[OPDRACHT A]: Herhaal letterlijk de regels van de lijst, vanaf het begin van de lijst tot en met de regel met "tap(124, 161)".

[PAGINAFRAGMENT]:
Ik kom het helaas vaak tegen dat mensen geen idee hebben van hun huwelijkse voorwaarden. Als ik er naar vraag kunnen echtparen de voorwaarden niet een-twee-drie terugvinden. Een heel gedoe vinden ze het om ze op te zoeken. En als ze eenmaal de voorwaarden hebben gevonden, zijn ze verrast als ik de inhoud ervan aan ze uitleg. Toch is dit dan wat ze vlak voor hun huwelijk hebben afgesproken. Maar geen nood. Je kan je huwelijkse voorwaarden nog aanpassen.

Zolang je nog in pais en vree met elkaar getrouwd bent, is het moment daar om samen over huwelijkse voorwaarden te spreken en te reviseren. Het aanpassen van huwelijkse voorwaarden kan soms voordelen geven op het gebied van erfbelasting, schenkbelasting en overdrachtsbelasting.

Op 1 januari 2018 is de wet voor huwelijkse voorwaarden aangepast. In de oude situatie was het zo dat als je gaat trouwen en je hebt geen huwelijkse voorwaarden opgesteld, dan komen door het aangaan van het huwelijk alle bezittingen en schulden in de gemeenschap terecht. Dus ook de bezittingen die voor het huwelijk nog privé waren. Het spaargeld van de een wordt opeens voor de helft van de ander. Maar ook de schuld van de een wordt opeens voor de helft van de ander. Verder was het zo dat als je tijdens je huwelijk geld van je tante erft, dan wordt dat ook voor de helft van de ander.

Nu is inds 1 januari 2018 de situatie gewijzigd. Let wel, deze situatie gaat alleen gelden voor huwelijken die na deze datum zijn afgesloten.

Als je gaat trouwen ontstaat er een gemeenschap van goederen. Dat is niks nieuws. Maar het verschil met vroeger is dat alleen die spullen in de geemenschap terecht komen, die voor het huwelijk al gemeenschappelijk waren. Had je voor het huwelijk een en/of rekening, dan blijft die gemeenschappelijk na het huwelijk. Maar had je vóór het huwelijk een eigen spaarrekening of een eigen huis, dan blijft deze ná het huwelijk nog steeds voor 100% van jou.

[OPDRACHT B]: Schrijf uit de tekst over huwelijkse voorwaarden woordelijk het stuk over vanaf "Zolang je nog" tot en met "ook voor de helft van de ander.".

Gegevens uit een verzameling:
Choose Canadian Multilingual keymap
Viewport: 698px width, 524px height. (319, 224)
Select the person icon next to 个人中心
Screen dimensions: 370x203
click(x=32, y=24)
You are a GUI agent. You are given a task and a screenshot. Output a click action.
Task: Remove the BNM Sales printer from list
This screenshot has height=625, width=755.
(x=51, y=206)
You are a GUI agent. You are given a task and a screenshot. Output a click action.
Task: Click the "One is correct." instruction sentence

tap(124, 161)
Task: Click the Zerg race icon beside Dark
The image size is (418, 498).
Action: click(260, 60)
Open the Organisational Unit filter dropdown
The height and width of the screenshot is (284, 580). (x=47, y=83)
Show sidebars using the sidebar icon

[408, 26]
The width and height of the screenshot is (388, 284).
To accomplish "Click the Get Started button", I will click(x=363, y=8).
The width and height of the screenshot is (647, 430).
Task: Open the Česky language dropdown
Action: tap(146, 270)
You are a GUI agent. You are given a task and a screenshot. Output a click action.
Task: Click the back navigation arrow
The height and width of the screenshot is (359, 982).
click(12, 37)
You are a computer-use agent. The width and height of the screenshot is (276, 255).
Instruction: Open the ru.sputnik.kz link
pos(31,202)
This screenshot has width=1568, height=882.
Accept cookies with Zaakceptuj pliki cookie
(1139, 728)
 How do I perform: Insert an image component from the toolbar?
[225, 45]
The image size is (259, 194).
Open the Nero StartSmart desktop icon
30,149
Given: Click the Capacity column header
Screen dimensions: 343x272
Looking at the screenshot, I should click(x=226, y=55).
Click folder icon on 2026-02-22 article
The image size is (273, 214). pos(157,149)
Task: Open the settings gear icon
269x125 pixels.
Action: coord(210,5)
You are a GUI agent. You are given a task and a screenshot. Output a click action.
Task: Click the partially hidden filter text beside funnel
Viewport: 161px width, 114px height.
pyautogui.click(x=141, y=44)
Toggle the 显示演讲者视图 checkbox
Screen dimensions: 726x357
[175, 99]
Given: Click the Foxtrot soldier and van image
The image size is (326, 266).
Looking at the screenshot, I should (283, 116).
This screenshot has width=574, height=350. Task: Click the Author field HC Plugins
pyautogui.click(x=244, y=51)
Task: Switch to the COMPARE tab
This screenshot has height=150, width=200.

[UITGEWERKT ANTWOORD A]:
Choose Canadian Multilingual keymap
Viewport: 698px width, 524px height. (319, 224)
Select the person icon next to 个人中心
Screen dimensions: 370x203
click(x=32, y=24)
You are a GUI agent. You are given a task and a screenshot. Output a click action.
Task: Remove the BNM Sales printer from list
This screenshot has height=625, width=755.
(x=51, y=206)
You are a GUI agent. You are given a task and a screenshot. Output a click action.
Task: Click the "One is correct." instruction sentence

tap(124, 161)

[UITGEWERKT ANTWOORD B]:
Zolang je nog in pais en vree met elkaar getrouwd bent, is het moment daar om samen over huwelijkse voorwaarden te spreken en te reviseren. Het aanpassen van huwelijkse voorwaarden kan soms voordelen geven op het gebied van erfbelasting, schenkbelasting en overdrachtsbelasting.

Op 1 januari 2018 is de wet voor huwelijkse voorwaarden aangepast. In de oude situatie was het zo dat als je gaat trouwen en je hebt geen huwelijkse voorwaarden opgesteld, dan komen door het aangaan van het huwelijk alle bezittingen en schulden in de gemeenschap terecht. Dus ook de bezittingen die voor het huwelijk nog privé waren. Het spaargeld van de een wordt opeens voor de helft van de ander. Maar ook de schuld van de een wordt opeens voor de helft van de ander. Verder was het zo dat als je tijdens je huwelijk geld van je tante erft, dan wordt dat ook voor de helft van de ander.